Atalanta is the first of the group to actually strike the boar with an arrow, embarrassing the male soldiers by making them feel less manly. When Meleager praises Atalanta’s shot, the men become more upset and try to prove that they are better hunters than a woman. In this way, Atalanta—as a woman—disturbs the norm amongst the male soldiers. The tension of desire between her and Meleager further stirs things up.

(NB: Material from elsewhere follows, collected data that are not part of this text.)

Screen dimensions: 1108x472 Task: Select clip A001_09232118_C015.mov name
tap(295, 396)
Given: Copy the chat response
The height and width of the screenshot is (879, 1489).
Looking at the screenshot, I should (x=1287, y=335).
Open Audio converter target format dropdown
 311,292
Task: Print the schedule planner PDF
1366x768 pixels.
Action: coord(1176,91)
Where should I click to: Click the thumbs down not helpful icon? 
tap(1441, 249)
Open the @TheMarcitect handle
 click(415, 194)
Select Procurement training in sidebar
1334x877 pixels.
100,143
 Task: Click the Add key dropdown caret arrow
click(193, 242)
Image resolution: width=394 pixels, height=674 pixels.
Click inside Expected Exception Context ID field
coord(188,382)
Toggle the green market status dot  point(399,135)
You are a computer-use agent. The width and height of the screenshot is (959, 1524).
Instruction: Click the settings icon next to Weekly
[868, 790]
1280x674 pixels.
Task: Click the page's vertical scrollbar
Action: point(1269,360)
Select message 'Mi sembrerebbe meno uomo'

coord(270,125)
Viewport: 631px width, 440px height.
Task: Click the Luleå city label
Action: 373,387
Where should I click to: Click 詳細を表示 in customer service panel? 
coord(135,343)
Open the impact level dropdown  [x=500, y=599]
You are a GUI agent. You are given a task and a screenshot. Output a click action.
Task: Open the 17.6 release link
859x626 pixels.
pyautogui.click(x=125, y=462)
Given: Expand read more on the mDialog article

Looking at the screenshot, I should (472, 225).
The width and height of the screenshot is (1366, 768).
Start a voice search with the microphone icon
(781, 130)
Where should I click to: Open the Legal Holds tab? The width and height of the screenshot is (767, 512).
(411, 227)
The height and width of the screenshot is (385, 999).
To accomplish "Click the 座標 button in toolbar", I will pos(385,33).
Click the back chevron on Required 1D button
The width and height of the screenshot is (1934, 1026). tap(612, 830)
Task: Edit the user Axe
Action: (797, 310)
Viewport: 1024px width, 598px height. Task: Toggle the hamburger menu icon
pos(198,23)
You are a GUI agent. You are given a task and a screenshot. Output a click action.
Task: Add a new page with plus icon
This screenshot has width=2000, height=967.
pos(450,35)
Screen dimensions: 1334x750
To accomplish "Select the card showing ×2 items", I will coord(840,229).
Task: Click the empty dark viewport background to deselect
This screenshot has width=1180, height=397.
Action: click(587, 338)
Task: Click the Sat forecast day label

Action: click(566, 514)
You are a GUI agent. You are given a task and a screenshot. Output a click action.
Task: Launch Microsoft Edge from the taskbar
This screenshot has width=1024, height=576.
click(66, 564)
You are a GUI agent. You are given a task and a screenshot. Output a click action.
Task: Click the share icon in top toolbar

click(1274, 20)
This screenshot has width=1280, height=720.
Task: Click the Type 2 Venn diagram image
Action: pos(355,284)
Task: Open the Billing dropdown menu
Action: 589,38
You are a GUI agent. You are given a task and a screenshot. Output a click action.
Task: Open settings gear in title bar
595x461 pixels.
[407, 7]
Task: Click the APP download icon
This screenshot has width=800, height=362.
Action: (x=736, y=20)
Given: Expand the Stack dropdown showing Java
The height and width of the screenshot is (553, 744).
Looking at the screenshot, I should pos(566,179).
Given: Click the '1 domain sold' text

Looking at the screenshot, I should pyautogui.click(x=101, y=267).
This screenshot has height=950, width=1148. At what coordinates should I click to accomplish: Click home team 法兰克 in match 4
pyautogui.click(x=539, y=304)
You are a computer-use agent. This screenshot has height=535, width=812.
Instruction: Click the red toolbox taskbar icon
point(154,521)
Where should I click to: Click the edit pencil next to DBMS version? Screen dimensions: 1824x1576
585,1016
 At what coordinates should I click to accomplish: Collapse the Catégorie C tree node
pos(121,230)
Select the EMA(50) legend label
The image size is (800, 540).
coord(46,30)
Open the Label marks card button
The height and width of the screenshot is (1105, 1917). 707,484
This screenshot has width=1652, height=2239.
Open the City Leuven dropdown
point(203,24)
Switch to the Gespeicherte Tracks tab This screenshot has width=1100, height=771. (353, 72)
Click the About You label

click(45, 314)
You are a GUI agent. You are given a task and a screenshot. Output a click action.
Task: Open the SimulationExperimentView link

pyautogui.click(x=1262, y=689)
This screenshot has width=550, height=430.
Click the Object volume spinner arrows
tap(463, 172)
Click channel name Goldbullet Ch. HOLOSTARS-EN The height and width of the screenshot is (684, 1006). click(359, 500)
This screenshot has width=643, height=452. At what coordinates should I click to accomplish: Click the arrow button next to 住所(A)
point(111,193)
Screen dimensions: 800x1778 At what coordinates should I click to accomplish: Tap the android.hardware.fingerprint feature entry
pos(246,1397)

The hunters continue to fight the boar. Theseus misses every time he tries to strike the boar. At last, one of Meleager’s spears hits the boar’s back. The boar goes wild with fury and pain. Meleager advances and drives the spear deeper, killing the boar. Meleager’s fellow hunters applaud him, but Meleager gives Atalanta the boar’s hide and tusks and shouts that he shares his glory with her. The men are jealous and ashamed. Meleager’s uncles seize the prizes from Atalanta, saying she doesn’t deserve them because she’s a woman. Meleager kills both his uncles.
Meleager’s desire for Atalanta ultimately leads him to kill his own uncles. This shows that, in this case, the bond of romantic love and desire that Meleager feels towards a female love interest surpasses his loyalty and love towards his family. In this way, Meleager’s love for Atalanta causes him to create dissension amongst his fellow soldiers and to ultimately destroy his familial ties.
Meleager’s mother Althaea is praising her son when she sees her brothers’ corpses. Hearing that Meleager killed them, she decides to avenge their death. Back when Althaea was giving birth to Meleager, the Three Fates had put a curse on the new baby by throwing a shard of wood into the fire and saying he would live as long as that piece of wood. Althaea had snatched the fragment out of the fire, soaked it in water, and hid it away. Now, Althaea gets out the fragment and orders her servants to light a fire.
Althaea ceases to praise Meleager’s glory the instant she sees her brother’s corpses, illustrating the battle between motherly and sisterly love. The fact that her first instinct is to avenge her brother’s death by killing her son shows that her love towards her son is surpassed by her love towards her brothers and suggests that sisterly love is of a higher order than motherly love.
Althaea takes the fragment of wood in and out of the fire, battling between motherly and sisterly affection. Her expression fluctuates between anger and compassion. She feels that she can’t let her brothers go unavenged, but also that she can’t kill her own son. At last, she decides to avenge her brothers and tosses the fragment into the flames. Out in the city, Meleager feels a burning inside his body. He calls for his family and burns to death before their eyes.
Althaea’s compassion for her son doesn’t overpower her wish to avenge her brothers’ death. Althaea’s predicament is similar to Procne’s, when Procne debates whether to sacrifice her son out of loyalty to her sister. In both cases, the women decide that the bonds related to their kingdom—their brothers and sisters—are more important than their bonds to their children.
Calydon mourns Meleager’s death. Feeling guilty for killing her son, Althaea kills herself. Meleager’s sisters beat their breasts in grief and kiss their brother’s body on the funeral pyre. Diana, satisfied with her vengeance, turns his sisters into birds.
Just after deciding that she can’t let her brothers’ death go unavenged, Althaea kills herself in guilt over killing her son. This shows that when two bonds of love contest each other, there may be no right answer. The person is forced to choose, with painful consequences either way.